[Matrix-SIG] Numpy in Viper

skaller skaller@maxtal.com.au
Thu, 28 Oct 1999 16:03:07 +1000


Konrad Hinsen wrote:
> 
> >       Functional operations, such as 'map' and 'reduce'
> > do not use indexing; that is, they represent loops, but
> > the loops are not written explicitly. Therefore, the 'indexing'
> > scheme must be embodied in the data structure they are applied to.
> 
> Not necessarily; in J, you would add a modifier to the map operation
> to give it some specific rank. 

	You are right. In fact, the very point of FISh is that
the _same_ modifier can equally well be applied to either the
data _or_ to the operator. Indeed, it is the 'commutativity'
which is the heart of the strengthened polymorphism FISh makes
available.

> OK, then the (map undim) interpretation is the J way of doing it. In
> NumPy, you can only modify the array shape. For mapping a
> two-dimensional object, you have to reshape the array, rolling the
> mapped dimensions into one, then apply map(), and then reshape again.
> A more general map() could be implemented without breaking any
> compatibility, but I don't see an easy way to provide a general
> mechanism for deriving structural operations.

	I already know how to do this, the issue here
is compatibility. There is no doubt the FISh functionality
is superior _technically_. However, compatibility is always
very important.

	The questions are:

	a) is it worth the effort for Python to provide native arrays

If YES: (my belief)

	b) should NumPy be ignored in favour of the FISh mechanism?

If NO: (my belief)

	c) should NumPy be supported but deprecated?

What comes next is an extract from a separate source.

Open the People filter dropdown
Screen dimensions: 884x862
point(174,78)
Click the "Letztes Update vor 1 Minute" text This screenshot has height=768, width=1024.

If NO: (I am not sure: hence questions on this forum)

	d) Should we attempt to make the two mechanisms compatible

It is my belief that (d) would be the best option IF it is, in fact
possible. (c) is the next best option.

> >       Polymorphism. In 'classic' functional programming
> > languages, 'map' is type polymorphic in the sense that in
> 
> Fine, but the question was about a *practical* application, not
> one of principle or elegance (which doesn't mean I don't care,
> but it's good idea to keep in mind that programing languages
> are made to solve real-life problems).

	Sigh. Would you go back to writing machine code?
What is the 'practical' application of a high level language?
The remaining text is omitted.